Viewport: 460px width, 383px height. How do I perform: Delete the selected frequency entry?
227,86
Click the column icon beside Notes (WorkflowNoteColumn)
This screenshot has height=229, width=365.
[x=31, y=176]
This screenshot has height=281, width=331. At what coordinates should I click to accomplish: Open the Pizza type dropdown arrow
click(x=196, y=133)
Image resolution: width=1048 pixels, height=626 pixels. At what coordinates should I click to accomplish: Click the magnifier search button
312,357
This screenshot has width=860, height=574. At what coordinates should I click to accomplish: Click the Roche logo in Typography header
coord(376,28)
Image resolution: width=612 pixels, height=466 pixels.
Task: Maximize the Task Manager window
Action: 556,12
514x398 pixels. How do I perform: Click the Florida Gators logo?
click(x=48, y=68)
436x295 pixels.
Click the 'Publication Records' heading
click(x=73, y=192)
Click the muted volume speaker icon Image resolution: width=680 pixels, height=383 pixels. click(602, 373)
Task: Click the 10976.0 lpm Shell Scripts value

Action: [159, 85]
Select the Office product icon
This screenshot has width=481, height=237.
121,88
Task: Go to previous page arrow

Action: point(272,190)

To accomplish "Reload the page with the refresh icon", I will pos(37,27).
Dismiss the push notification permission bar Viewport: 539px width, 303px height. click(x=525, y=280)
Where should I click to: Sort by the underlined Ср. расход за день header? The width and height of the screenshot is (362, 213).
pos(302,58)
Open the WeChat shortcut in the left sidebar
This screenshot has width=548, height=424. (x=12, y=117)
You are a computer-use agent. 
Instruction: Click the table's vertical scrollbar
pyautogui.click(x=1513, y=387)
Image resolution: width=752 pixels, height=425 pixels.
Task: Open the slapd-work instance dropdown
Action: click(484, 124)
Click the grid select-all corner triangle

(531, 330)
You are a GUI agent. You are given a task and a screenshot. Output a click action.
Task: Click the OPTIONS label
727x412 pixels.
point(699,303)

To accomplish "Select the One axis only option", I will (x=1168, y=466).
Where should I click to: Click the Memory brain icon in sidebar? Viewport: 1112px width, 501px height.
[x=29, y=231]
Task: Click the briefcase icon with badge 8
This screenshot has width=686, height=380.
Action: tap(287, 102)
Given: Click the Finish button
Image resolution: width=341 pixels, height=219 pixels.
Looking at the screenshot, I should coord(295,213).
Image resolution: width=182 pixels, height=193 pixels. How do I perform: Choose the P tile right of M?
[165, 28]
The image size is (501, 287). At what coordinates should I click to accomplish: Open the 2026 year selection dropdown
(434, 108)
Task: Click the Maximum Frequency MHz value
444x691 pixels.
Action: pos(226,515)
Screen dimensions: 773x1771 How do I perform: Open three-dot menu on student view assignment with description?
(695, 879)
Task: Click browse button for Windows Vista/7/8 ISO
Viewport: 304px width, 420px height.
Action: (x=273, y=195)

--------------------

About this exercise: Within the records above, count each line holding "agent". Write down only the number.

Exercise result: 2